El líder de Vox, Santiago Abascal.(AP Photo/Bernat Armangue, Pool)

No es bueno para la imagen de la ciudad, ni para el turismo, ni para la economía catalana... por no hablar de los heridos registrados. A nadie le viene bien el conflicto callejero de Cataluña, salvo a Vox. Cada noche de disturbios en la capital barcelonesa le ha supuesto al partido de ultraderecha un chute de intención de voto del orden de medio punto. Cómo serán las cosas que Santiago Abascal aspira ahora mismo a rozar los 40 escaños. Cuatro decenas de diputados de la extrema derecha cosechados al calor de los contenedores calcinados en la ciudad condal.

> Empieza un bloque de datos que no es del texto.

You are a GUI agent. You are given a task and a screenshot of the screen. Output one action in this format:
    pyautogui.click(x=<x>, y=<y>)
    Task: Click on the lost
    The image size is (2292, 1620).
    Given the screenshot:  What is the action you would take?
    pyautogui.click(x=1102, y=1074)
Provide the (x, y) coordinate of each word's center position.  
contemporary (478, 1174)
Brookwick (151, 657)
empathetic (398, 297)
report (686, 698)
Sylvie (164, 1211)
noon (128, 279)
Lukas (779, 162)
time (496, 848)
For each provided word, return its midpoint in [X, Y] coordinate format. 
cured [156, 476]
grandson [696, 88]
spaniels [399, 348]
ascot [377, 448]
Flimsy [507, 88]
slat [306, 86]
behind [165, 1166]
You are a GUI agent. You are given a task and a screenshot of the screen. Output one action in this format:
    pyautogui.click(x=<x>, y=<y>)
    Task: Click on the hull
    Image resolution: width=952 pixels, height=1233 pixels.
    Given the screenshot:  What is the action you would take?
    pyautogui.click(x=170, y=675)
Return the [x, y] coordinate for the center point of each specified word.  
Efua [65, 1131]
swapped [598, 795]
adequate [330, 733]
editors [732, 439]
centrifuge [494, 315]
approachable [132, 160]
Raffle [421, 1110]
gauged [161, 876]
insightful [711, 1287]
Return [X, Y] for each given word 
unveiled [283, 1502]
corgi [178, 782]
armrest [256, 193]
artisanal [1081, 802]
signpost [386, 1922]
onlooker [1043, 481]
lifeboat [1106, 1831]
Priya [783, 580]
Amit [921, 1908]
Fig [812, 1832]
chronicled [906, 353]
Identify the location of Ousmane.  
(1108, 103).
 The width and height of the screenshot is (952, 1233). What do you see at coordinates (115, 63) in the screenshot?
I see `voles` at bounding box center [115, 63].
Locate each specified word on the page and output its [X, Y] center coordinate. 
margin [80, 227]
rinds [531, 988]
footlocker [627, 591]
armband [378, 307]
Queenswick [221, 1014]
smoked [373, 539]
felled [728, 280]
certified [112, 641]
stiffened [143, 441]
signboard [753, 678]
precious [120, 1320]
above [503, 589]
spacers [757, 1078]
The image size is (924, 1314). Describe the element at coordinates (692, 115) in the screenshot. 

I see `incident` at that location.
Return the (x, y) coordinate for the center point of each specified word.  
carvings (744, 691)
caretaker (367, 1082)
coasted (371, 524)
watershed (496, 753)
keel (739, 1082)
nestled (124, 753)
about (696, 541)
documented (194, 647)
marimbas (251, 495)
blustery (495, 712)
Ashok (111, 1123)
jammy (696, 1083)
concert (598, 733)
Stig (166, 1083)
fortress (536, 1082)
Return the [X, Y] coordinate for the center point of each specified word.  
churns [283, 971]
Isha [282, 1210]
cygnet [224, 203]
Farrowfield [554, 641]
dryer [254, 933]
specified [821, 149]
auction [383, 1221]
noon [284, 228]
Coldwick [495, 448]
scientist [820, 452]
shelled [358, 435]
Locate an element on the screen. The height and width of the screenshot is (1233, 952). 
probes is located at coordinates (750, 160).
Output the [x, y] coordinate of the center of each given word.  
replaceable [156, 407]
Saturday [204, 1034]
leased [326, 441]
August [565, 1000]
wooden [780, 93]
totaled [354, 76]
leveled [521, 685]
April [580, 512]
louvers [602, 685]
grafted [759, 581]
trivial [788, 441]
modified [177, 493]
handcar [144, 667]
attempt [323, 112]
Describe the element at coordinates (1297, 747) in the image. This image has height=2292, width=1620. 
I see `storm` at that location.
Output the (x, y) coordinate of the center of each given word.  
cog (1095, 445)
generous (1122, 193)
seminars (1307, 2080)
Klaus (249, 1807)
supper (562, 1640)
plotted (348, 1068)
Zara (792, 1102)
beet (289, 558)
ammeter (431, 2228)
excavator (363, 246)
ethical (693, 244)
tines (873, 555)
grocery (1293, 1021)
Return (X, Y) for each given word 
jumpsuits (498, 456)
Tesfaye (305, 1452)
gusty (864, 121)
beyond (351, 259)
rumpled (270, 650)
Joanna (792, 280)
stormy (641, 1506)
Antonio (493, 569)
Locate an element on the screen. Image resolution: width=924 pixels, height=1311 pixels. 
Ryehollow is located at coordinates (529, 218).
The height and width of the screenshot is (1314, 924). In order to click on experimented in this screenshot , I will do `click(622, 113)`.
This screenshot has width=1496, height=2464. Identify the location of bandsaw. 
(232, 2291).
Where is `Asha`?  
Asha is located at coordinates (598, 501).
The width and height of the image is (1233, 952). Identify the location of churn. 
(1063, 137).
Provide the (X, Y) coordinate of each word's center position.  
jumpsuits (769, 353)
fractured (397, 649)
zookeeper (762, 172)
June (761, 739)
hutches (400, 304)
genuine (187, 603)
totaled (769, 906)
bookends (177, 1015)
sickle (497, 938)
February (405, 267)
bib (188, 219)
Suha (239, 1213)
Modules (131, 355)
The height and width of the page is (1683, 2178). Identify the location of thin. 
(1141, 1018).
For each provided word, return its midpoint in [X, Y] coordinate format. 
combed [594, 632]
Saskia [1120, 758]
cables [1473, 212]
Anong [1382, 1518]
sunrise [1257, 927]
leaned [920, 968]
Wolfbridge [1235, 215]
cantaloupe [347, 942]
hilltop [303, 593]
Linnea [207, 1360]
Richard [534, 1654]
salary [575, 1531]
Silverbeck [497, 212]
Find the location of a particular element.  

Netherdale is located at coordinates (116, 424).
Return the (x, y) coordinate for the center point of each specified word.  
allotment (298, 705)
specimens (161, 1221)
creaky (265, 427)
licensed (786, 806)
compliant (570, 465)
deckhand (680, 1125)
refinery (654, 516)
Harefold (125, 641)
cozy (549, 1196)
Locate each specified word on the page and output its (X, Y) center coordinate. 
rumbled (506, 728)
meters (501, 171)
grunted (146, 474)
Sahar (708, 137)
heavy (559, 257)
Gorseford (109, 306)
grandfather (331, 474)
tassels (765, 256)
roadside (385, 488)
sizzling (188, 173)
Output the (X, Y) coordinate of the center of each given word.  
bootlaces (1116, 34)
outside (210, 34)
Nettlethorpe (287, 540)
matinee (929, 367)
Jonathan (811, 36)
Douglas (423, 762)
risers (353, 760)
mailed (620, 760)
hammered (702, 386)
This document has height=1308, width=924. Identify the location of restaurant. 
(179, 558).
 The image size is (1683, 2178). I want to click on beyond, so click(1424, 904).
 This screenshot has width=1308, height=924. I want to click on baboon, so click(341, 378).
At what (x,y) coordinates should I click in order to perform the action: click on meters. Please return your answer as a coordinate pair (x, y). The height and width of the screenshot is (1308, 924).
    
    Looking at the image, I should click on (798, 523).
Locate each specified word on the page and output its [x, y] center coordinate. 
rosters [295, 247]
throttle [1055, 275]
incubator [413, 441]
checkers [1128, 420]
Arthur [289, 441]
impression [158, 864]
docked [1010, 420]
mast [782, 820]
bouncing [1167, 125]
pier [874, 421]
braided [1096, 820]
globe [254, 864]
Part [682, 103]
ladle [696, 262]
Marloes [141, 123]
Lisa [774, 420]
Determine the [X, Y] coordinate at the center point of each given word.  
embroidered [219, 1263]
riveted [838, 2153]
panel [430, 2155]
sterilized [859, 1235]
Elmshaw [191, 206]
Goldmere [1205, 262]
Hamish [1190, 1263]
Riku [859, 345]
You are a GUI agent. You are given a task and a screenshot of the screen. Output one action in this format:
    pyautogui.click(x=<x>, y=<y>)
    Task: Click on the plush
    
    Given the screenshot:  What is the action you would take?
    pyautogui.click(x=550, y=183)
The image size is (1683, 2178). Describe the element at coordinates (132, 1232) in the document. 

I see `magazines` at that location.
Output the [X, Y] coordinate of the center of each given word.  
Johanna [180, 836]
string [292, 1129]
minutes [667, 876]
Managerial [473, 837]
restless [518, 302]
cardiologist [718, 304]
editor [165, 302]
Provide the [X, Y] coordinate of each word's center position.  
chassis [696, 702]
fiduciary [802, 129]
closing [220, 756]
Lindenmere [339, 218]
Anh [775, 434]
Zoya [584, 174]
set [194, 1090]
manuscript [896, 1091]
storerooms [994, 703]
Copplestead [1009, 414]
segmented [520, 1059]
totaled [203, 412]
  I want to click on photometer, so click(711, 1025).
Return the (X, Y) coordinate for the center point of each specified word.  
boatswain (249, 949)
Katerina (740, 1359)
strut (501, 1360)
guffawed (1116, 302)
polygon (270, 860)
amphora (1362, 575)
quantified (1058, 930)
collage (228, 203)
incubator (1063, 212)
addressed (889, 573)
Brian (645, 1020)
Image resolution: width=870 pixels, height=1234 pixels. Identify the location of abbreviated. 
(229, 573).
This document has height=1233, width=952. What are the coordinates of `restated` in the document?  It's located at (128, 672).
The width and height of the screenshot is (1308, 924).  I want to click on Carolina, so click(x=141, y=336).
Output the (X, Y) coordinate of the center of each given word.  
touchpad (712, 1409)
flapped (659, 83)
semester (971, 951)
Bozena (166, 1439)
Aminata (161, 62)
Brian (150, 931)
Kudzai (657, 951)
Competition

Negocio redondo para él, mal negocio para la derecha. Ya que el robo de votos de Vox afecta al PP, que ve frenada su progresión, y a Ciudadanos, que se descalabra cada día más. Una fagocitosis inocua para llegar a la Moncloa, dado que con la ley d´Hont esta atomización del voto seguiría beneficiando al PSOE. Pero Abascal no está por la Moncloa. Está por superar a Ciudadanos y ser el tercer partido de España, casi nada.

Es como si en una carrera llana de ciclismo los principales candidatos a ganar la etapa fueran al ralentí vigilándose los unos a los otros y, por el otro lado de la calzada -sin que nadie les preste atención-, hubiera un corredor sin opciones a la general que arrancara un sprint pillando a todos por sorpresa. Pues ese ciclista sería Santiago Abascal. Lo dicen las encuestas de ABC, La Razón, 20 minutos o El Mundo. Por lo que no parece una interpretación equivocada de un sondeo concreto.

¿Cómo está consiguiéndolo? Pues sin hacer demasiado ruido. El día de la sentencia del 'procés' sus dirigentes la calificaron de "vergonzosa" por blanda. No entendían la ausencia de penas por rebelión. Y desde entonces no han hecho más que alimentar ese discurso fuera del terreno de debate tradicional. Es decir, Abascal no habla de 155 o de reuniones bilaterales... habla directamente de esposar y encarcelar al presidente de la Generalitat, Quim Torra, o de cambiar a su antojo el centro penitenciario de los políticos presos.

El proyecto de país de Vox no tiene sentido sin tensión. Pocos españoles optarían por la ultraderecha como opción política para dirigir el país desde la Moncloa. Pero ahora solo hay tensión. Tanta que la política como tal ha desaparecido. La precampaña se articula a golpe de tuit, de meme o de vídeo viral. Y no busca ir más allá de afear una situación o denunciar un agravio. Y ahí Vox es perfecto. No le hace falta programa político. Porque nadie se lo pide. Ellos solamente prometen mano dura, aunque para ello tengan que saltarse la separación de poderes como refleja la petición de esposar a Torra. Vox quiere ser poder ejecutivo, judicial y legislativo todo a la vez. Una dictadura en toda regla. ¿Les suena?

Pero mientras la violencia no cese porque los unos no quieren dialogar y los otros no piden que dejen de incendiarse las calles, nadie mira más allá de la fogata. Estas tres semanas de tensiones benefician a la ultraderecha, y luego tendrán que pasar cuatro años para revertirlo en las urnas. España está en peligro con Vox. Y no al revés.